:: AVAILABLE RECORDS ::
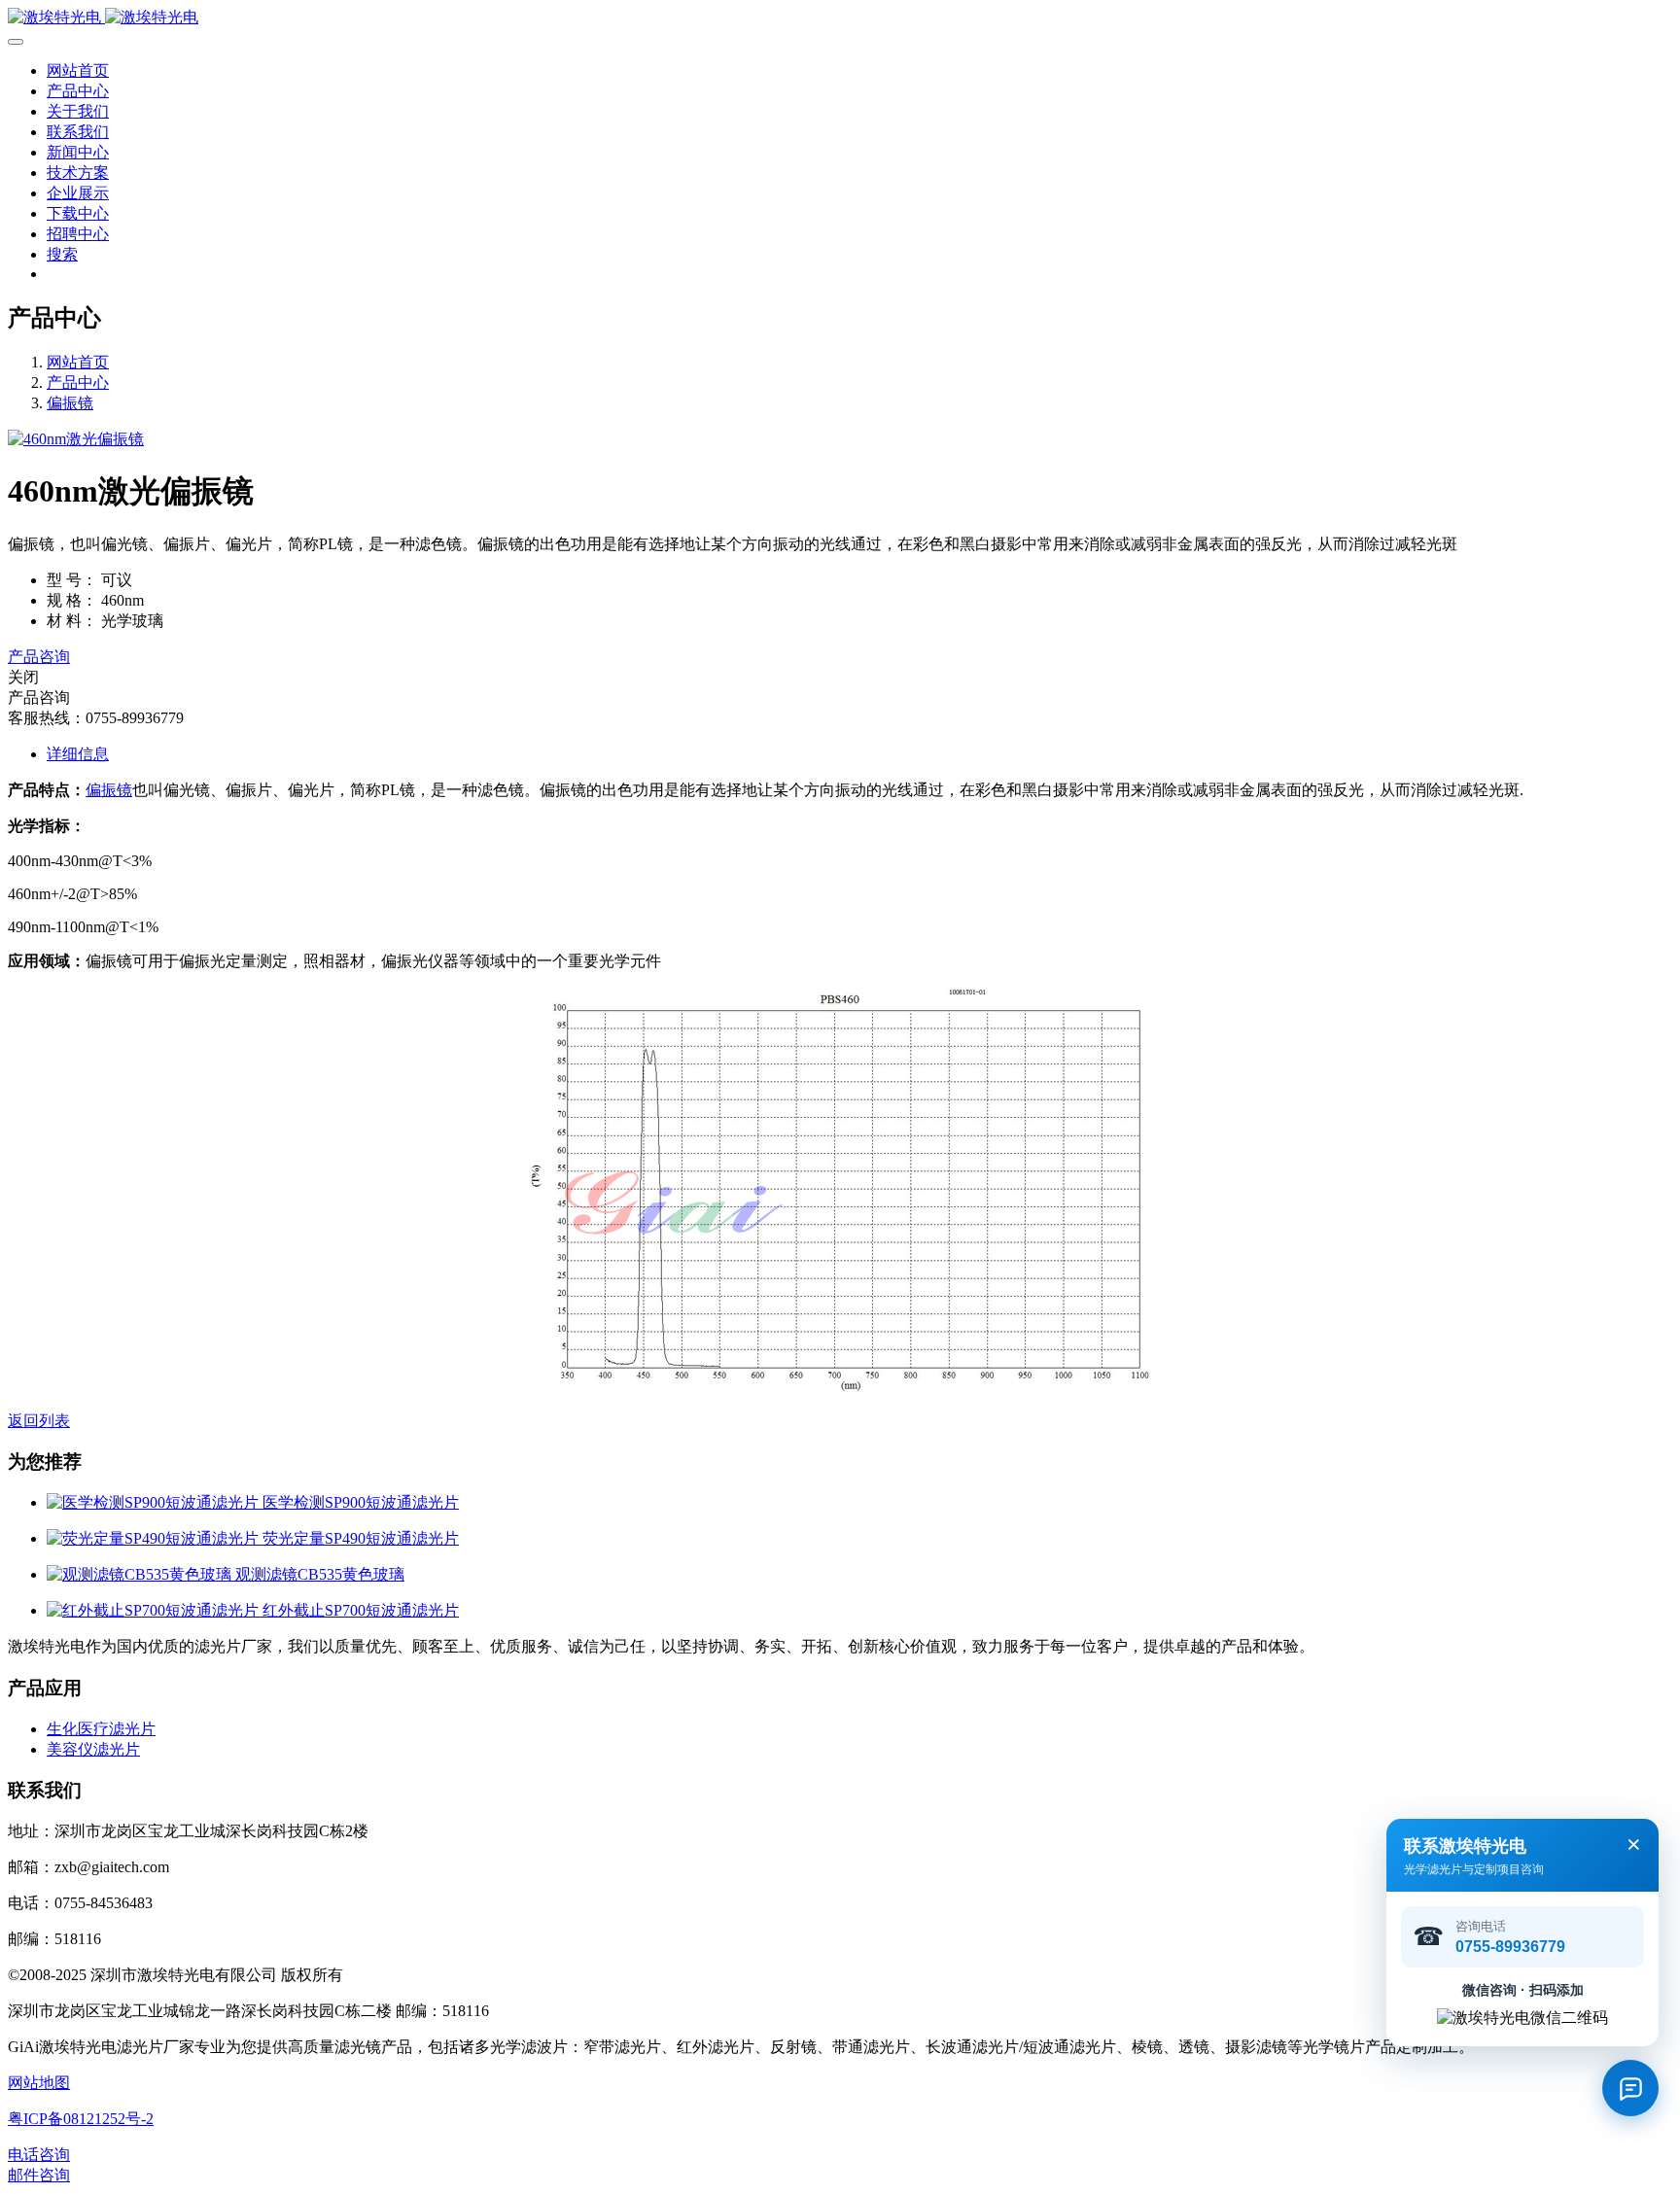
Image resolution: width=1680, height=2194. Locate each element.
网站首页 (78, 70)
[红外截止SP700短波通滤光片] (154, 1610)
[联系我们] (1630, 2088)
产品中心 (78, 382)
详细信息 (78, 754)
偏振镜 (70, 403)
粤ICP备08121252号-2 (81, 2118)
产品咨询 (39, 656)
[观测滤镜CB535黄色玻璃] (141, 1574)
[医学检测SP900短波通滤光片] (154, 1502)
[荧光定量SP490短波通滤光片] (154, 1538)
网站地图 (39, 2082)
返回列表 (39, 1420)
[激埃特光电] (840, 18)
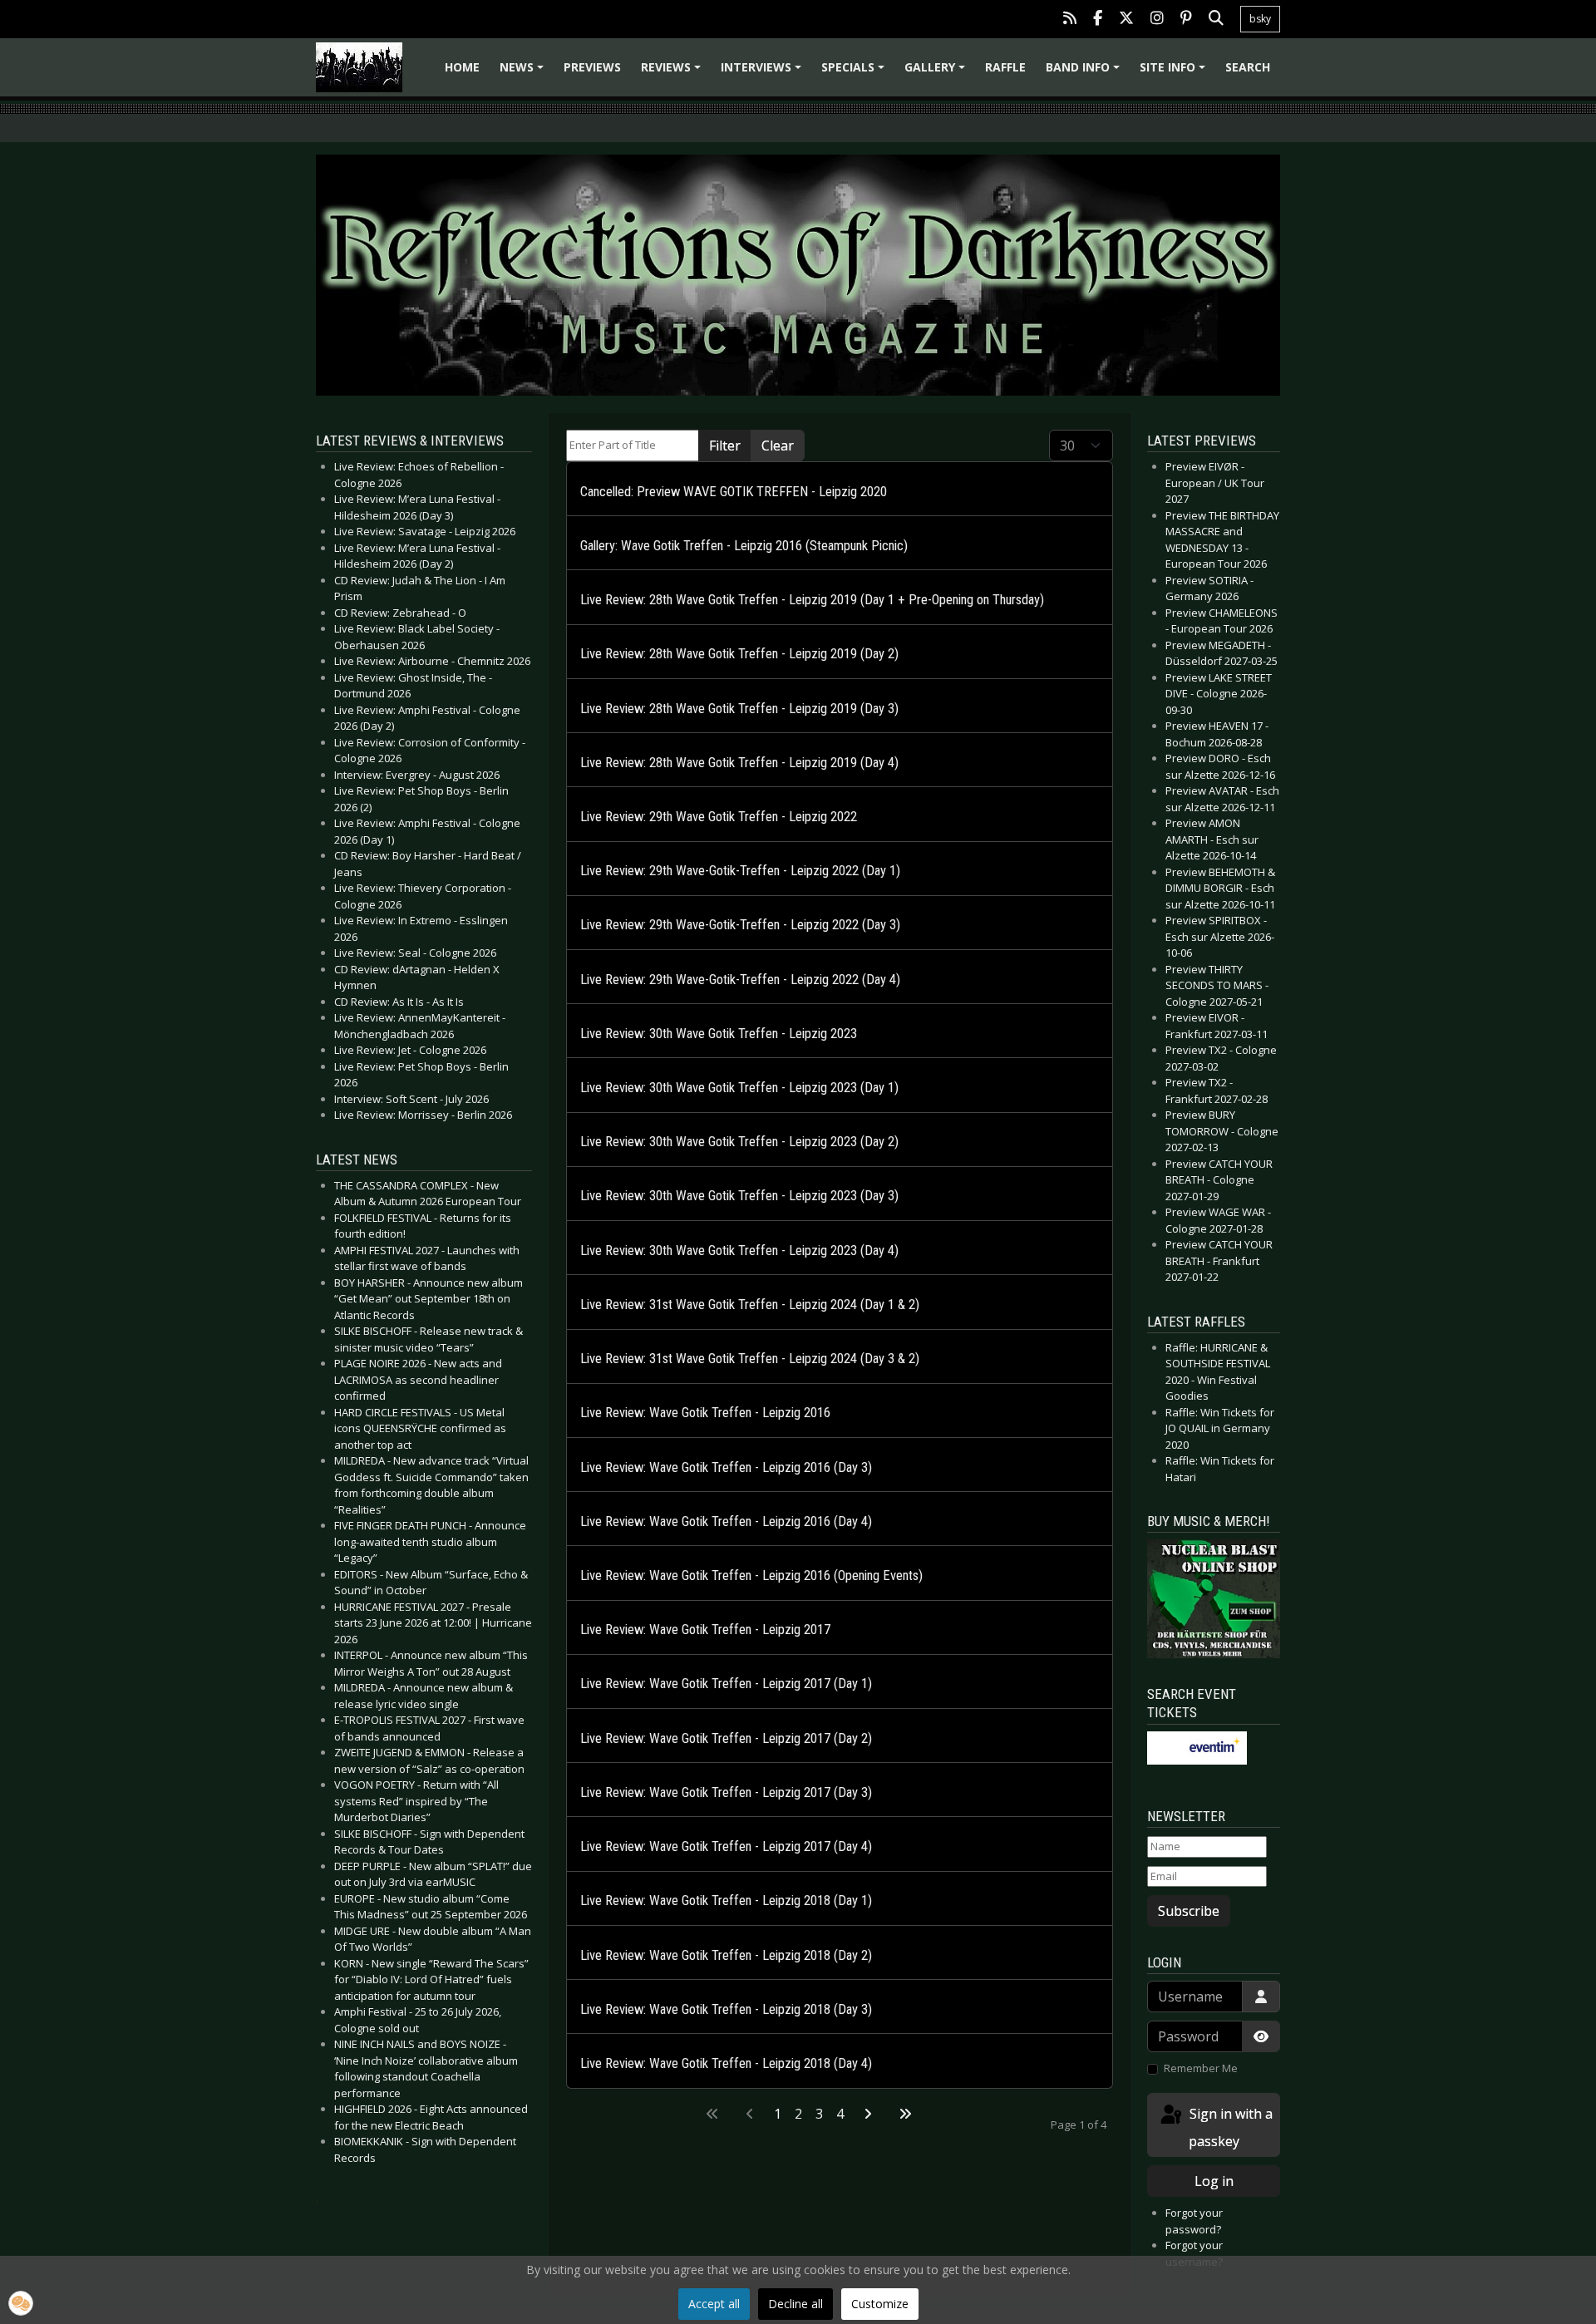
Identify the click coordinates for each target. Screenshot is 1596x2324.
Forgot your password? (1194, 2221)
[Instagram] (1157, 19)
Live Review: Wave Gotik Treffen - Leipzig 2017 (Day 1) (726, 1683)
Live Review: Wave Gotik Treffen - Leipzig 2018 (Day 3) (726, 2009)
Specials (855, 72)
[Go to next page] (867, 2114)
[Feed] (1069, 19)
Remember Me (1201, 2068)
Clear (777, 445)
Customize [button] (880, 2304)
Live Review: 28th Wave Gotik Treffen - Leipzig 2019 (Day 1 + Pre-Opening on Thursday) (812, 600)
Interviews (763, 72)
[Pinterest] (1186, 19)
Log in (1214, 2181)
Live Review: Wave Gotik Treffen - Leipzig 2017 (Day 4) (726, 1846)
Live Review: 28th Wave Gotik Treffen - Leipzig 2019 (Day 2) (739, 654)
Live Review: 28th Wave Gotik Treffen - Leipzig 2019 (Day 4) (739, 763)
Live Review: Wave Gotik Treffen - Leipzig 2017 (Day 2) (726, 1738)
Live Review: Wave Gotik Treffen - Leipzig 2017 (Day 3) (726, 1792)
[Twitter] (1126, 19)
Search (1247, 67)
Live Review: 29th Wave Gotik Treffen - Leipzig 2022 (718, 817)
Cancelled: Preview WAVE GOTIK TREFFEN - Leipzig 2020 (733, 492)
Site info (1175, 72)
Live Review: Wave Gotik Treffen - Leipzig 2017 (705, 1629)
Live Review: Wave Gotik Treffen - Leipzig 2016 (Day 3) (726, 1467)
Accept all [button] (714, 2304)
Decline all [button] (795, 2304)
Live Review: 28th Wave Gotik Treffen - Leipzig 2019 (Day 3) (739, 708)
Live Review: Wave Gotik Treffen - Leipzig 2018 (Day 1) (726, 1900)
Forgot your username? (1194, 2253)
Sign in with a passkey (1229, 2127)
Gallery (937, 72)
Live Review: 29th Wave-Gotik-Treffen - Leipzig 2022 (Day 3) (740, 925)
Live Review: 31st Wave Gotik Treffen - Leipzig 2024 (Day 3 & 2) (749, 1358)
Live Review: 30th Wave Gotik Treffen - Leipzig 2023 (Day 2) (739, 1142)
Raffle (1005, 67)
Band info (1085, 72)
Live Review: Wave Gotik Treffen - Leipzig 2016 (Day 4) (726, 1521)
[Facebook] (1097, 19)
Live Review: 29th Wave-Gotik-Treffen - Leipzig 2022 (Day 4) (740, 979)
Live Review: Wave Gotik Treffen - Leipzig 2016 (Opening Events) (751, 1575)
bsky (1260, 19)
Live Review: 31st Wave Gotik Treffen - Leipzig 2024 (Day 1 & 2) (749, 1304)
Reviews (673, 72)
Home (462, 67)
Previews (592, 67)
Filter (725, 445)
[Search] (1216, 19)
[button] (20, 2303)
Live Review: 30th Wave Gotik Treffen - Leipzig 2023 (718, 1033)
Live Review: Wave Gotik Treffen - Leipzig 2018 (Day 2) (726, 1955)
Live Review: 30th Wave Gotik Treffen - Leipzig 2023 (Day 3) (739, 1196)
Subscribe (1188, 1911)
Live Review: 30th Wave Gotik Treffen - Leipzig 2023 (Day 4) (739, 1250)
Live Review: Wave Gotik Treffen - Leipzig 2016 (705, 1412)
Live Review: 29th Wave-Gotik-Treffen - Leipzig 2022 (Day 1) (740, 871)
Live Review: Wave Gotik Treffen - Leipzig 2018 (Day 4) (726, 2063)
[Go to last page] (905, 2114)
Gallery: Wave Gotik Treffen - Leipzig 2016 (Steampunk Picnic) (744, 546)
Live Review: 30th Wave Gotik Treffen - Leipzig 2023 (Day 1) (739, 1088)
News (524, 72)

:: EXERCISE GOAL ::
Across the listing above, find all lines where the word "Gallery" is present and copy them.

:: RESPONSE TO THE EXERCISE ::
Gallery (937, 72)
Gallery: Wave Gotik Treffen - Leipzig 2016 (Steampunk Picnic) (744, 546)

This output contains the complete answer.